Venezuela's oil minister is holding talks in Tehran to broker a deal with Iran and Iraq on Wednesday.
Iran has only just restarted oil exports after sanctions were lifted.
The move by four countries, including Venezuela and Qatar, is the first of its kind in 15 years.
It
is designed to reflate oil prices, which have sunk by about 70% from
their recent peak of $116 in June 2014 thanks to oversupply as the
global economy slows down.
The plan though failed to convince oil traders.
The "freeze" in output at January levels simply allows oil producers to continue pumping at record levels.
In Tuesday trading the price of a barrel of Brent crude fell by 3.2% and a further 1.3% in early Wednesday trading. before recovering to stand up 1% at $31.52 a barrel.
FGE,
international energy analysts, said: "Moves to freeze output at January
levels will make little difference to the overall supply-demand balance
this year and will not be enough to clear the 600,000 barrels per day
surplus projected for the year."
'Special terms'
Iraq's oil ministry is in favour of capping production.
It said it was ready to commit to a production freeze if a deal was reached among other producers.
But
Iran's Mr Asali said to Shargh: "Asking Iran to freeze its oil
production level is illogical... when Iran was under sanctions, some
countries raised their output and they caused the drop in oil prices.
"How can they expect Iran to co-operate now and pay the price?"

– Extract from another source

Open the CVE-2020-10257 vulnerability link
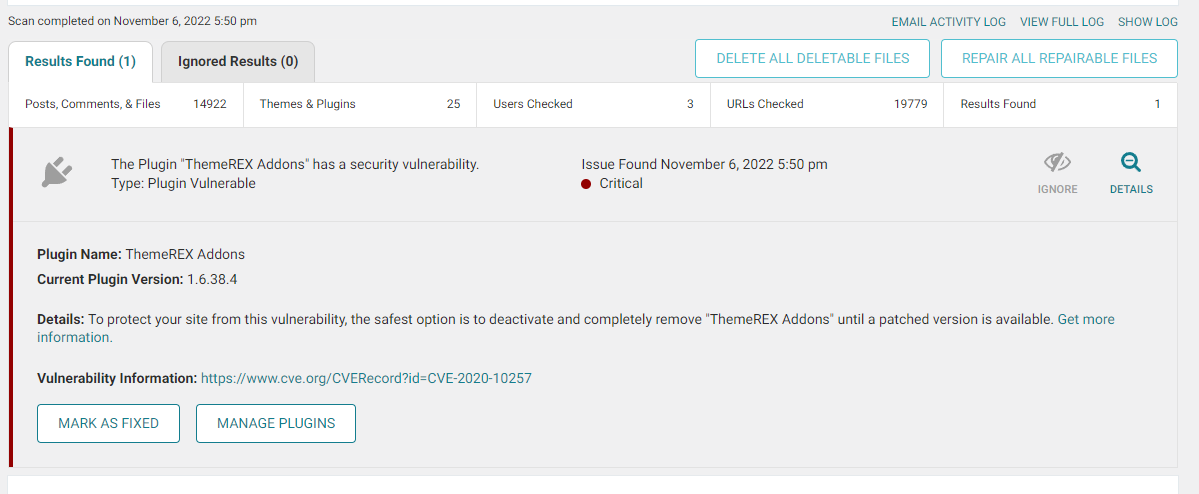The width and height of the screenshot is (1199, 494). click(366, 378)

Paul Stevens from the Royal Institute of International Affairs at
Chatham House and an expert on the oil markets said: "Before sanctions
in 2012 Iran was producing around 4.4 million barrels a day.

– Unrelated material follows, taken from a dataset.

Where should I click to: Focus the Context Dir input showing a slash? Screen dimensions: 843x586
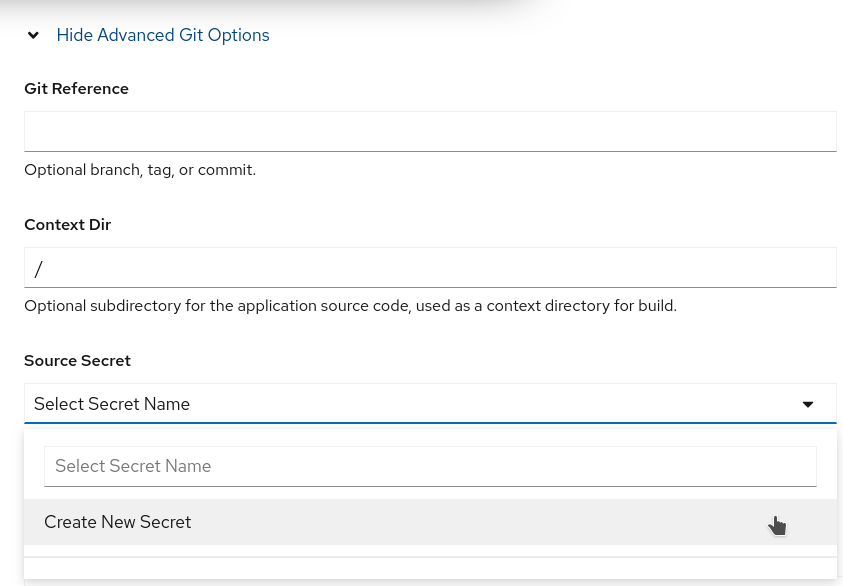pyautogui.click(x=430, y=267)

"Just before sanctions were lifted in mid-January 2016 it was producing 2.8 million barrels per day.
"Officials
have previously said they wish to increase it to 4 million barrels a
day within the next three months. I think that is a wildly optimistic
figure, but any increase still presents problems in terms of
oversupply."
Two non-Iranian sources close to the Opec discussions
told Reuters that Iran could be offered special terms as part of the
output freeze deal.
'Not credible'
There are doubts over the worth of the move.
Mr
Stevens agreed an exception might be made for Iran, but he believed
Monday's agreement had "no credibility whatsoever" and was a strategic
move by Saudi Arabia.
He pointed out that Russia - not a member of the Opec cartel - had reneged on previous production agreements.
Sebastien
Marlier, commodities analyst at the Economist Intelligence Unit said
these talks marked the beginning of a "fraught, protracted negotiation
process within Opec. Yet joint output cuts by both Opec members and
Russia remain a distant prospect".
He, too, believed Saudi Arabia
was playing a clever game: "It shows that they are willing to
collaborate and are not stubbornly sticking to their painful strategy of
flooding the market to evict higher-cost producers.

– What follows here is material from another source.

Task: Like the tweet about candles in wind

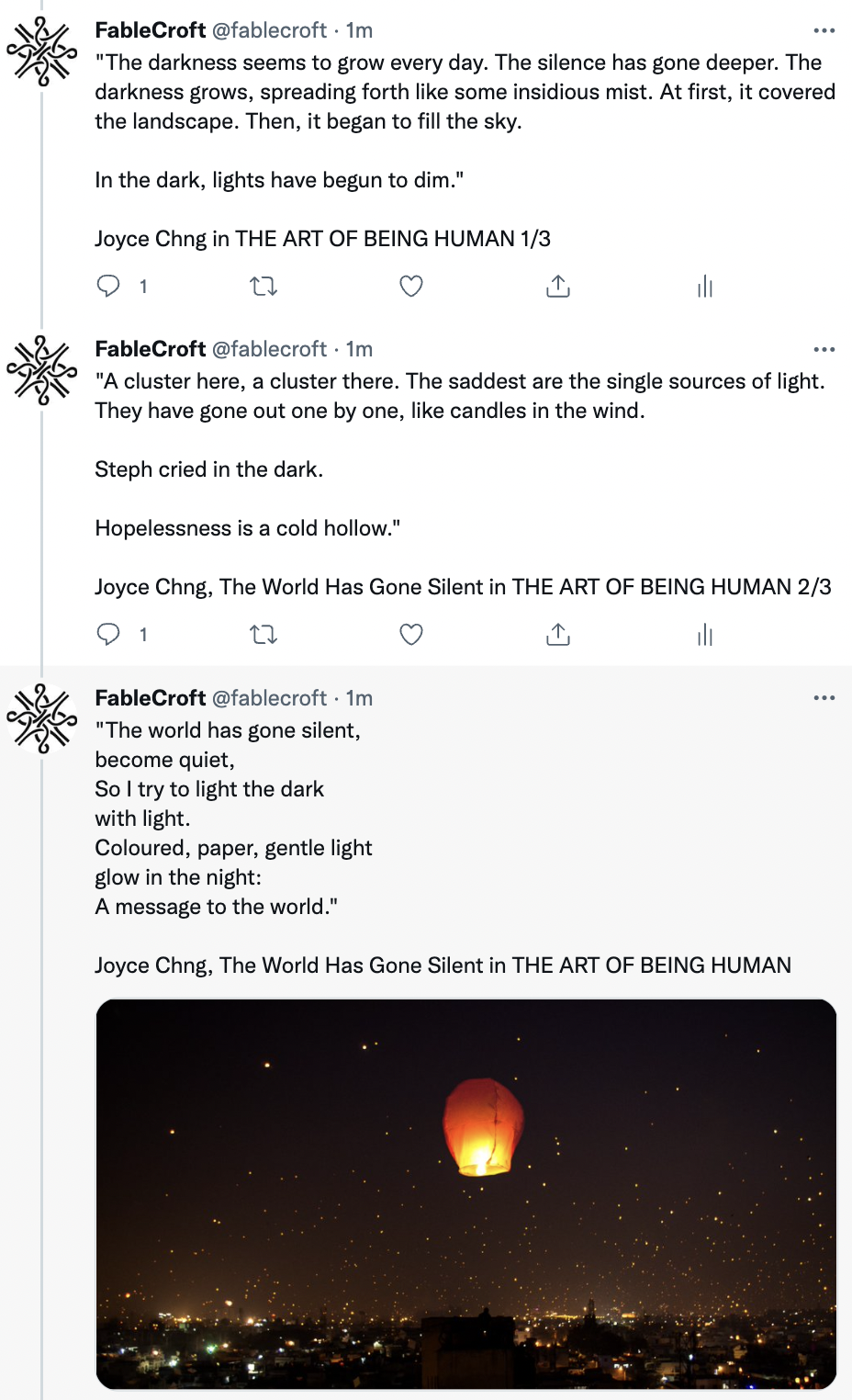Action: (x=411, y=635)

"It shifts the burden of responsibility for refusing to cut production to arch-rival Iran.
"Finally,
it maintains the status quo while talks are ongoing, thereby continuing
to press US shale and other struggling oil producers outside of OPEC.
Tensions also remain between Saudi Arabia and Russia over Syria.
Russia is supporting President Assad's regime, with help from Iran, while Saudi Arabia as the is backing opposition forces.